今日は午後に、他の会議室やミーティングルームでも会議が執り行われていたらしい。
人だかりのできる3階のエレベーターホールで、見覚えのあるグローバル部の男性社員2人組が、未怜の話をしている。
「最近大路さん、綺麗になったよなあ。ちょっと色っぽくなったっていうかさ。」
「やっぱ楢崎課長とデキてんのかな。」
「あれ? 秘書課の高坂さんとはどうなったの?」
「高坂さん? ああ、何でも課長に相手にされなくて、今は若手に入れ込んでるって話。」
「へえ? 俺も大路さんに入れ込まれてえな。

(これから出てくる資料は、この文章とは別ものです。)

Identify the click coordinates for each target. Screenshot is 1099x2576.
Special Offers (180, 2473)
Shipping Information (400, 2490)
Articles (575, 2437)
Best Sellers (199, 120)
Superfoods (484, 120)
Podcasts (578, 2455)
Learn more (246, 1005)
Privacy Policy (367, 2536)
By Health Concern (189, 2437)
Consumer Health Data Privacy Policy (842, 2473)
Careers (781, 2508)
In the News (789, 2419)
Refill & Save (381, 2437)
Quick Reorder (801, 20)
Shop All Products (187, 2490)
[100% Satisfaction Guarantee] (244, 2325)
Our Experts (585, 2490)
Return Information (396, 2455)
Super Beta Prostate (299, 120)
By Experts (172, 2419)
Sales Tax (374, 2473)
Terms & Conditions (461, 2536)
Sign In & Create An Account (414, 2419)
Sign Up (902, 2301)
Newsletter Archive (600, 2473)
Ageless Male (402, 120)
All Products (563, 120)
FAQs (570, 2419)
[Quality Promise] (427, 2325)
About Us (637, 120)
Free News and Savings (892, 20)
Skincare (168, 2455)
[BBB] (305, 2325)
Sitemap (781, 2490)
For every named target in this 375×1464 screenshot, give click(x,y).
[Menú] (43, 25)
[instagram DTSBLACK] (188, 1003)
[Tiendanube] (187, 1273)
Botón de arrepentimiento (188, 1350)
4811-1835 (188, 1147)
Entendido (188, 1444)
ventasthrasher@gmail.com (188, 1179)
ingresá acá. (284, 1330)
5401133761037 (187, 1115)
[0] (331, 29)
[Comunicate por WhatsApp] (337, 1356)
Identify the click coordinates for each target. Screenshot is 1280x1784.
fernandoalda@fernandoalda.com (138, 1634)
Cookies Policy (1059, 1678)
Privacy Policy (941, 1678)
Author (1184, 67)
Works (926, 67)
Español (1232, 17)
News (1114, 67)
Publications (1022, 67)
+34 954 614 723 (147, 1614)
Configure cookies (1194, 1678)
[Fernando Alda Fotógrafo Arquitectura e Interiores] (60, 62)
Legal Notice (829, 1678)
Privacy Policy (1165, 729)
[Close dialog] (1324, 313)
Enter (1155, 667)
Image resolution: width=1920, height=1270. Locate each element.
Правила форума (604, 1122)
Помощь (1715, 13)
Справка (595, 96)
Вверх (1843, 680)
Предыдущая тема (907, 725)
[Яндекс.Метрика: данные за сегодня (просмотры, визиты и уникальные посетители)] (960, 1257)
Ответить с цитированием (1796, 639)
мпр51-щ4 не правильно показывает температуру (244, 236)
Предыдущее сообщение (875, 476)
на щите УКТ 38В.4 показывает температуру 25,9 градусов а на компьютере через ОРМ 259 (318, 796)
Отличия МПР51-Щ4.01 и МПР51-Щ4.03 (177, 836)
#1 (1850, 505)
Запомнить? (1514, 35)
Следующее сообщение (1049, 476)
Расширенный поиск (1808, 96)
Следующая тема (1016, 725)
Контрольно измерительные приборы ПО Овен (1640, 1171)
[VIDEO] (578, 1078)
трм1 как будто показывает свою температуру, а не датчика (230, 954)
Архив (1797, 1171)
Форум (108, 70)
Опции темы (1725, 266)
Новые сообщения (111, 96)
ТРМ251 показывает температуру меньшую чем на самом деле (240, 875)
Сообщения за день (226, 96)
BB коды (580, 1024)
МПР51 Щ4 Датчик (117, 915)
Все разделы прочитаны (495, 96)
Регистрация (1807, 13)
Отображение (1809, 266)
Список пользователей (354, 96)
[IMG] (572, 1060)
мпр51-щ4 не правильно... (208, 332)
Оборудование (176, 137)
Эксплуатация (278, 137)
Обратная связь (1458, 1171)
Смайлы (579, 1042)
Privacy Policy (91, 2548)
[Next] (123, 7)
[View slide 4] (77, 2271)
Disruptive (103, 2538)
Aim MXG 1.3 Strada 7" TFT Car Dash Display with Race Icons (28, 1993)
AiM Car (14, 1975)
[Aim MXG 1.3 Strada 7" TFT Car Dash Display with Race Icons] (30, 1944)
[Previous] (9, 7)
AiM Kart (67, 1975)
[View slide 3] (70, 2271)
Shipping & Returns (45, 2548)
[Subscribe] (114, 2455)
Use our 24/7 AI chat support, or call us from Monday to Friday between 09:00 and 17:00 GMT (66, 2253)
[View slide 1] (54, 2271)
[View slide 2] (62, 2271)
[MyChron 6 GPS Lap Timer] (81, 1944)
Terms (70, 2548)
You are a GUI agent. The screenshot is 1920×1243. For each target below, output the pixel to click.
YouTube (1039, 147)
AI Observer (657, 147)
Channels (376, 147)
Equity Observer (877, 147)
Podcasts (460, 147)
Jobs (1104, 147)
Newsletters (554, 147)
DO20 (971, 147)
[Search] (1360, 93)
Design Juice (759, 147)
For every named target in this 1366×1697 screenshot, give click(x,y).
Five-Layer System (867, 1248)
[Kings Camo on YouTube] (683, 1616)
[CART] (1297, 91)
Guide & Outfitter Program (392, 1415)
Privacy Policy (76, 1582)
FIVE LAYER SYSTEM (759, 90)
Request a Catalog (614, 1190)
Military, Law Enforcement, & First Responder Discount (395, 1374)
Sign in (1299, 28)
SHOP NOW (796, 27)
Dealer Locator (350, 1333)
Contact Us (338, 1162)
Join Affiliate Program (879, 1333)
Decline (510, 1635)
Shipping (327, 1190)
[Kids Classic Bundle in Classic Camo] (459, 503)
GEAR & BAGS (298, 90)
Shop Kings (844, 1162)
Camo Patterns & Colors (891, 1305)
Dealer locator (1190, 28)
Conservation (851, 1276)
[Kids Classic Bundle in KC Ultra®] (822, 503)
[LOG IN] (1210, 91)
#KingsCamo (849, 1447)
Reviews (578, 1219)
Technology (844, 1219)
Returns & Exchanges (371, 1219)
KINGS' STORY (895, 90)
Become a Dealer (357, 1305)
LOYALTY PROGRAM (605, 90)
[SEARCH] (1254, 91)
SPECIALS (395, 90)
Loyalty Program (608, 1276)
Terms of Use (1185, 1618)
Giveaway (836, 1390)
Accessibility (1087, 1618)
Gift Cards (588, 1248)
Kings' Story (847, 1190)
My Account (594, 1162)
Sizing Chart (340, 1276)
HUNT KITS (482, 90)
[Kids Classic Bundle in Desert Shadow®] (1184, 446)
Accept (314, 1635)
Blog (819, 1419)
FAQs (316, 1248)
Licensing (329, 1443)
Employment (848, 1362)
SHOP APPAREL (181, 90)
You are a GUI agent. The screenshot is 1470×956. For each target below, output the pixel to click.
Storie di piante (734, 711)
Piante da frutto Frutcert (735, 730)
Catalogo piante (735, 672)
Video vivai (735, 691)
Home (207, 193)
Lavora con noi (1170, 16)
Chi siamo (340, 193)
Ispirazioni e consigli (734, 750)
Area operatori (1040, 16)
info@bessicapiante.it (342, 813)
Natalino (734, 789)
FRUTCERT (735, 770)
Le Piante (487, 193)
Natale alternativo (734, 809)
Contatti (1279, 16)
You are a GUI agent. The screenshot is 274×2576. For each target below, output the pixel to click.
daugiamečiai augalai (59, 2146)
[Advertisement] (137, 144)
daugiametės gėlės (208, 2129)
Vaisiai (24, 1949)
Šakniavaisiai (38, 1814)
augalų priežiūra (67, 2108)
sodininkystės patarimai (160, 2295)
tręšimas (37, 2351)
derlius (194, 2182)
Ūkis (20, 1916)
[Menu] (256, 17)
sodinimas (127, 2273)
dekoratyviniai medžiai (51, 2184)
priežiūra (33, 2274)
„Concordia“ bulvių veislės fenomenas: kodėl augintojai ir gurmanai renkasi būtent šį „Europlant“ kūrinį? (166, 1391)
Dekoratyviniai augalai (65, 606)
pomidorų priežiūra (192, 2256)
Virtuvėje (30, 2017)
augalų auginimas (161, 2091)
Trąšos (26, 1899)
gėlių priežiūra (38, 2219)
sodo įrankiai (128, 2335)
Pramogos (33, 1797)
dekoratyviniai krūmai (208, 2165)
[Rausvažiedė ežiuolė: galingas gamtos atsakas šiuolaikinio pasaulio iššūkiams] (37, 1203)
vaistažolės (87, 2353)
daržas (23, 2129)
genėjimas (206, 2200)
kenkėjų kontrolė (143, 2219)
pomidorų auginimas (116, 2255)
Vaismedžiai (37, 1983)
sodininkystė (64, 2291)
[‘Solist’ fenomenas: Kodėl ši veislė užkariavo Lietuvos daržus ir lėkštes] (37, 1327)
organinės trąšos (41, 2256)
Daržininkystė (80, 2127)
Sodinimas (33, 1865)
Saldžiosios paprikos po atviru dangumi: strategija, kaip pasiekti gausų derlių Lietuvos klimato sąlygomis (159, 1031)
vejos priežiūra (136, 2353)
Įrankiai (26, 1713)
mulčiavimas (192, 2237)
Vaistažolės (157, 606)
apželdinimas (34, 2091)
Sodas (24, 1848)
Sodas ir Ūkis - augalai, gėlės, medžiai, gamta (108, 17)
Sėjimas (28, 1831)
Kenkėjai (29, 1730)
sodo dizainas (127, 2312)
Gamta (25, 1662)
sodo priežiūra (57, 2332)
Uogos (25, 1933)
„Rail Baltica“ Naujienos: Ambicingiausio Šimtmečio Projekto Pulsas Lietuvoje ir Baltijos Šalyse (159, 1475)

」
そんな会話が聞こえてきて、わざと咳払いをして自分の存在を知らしめる。
2人組の一人が俺に気が付いて、慌てて肘で隣の社員をつついていた。
言わせておけばいいものを、居ても立ってもいられず牽制を図ってしまう。
今この十二村製薬での俺は、未怜の元婚約者であり、一方的に婚約解消をした冷徹な御曹司だと思われている。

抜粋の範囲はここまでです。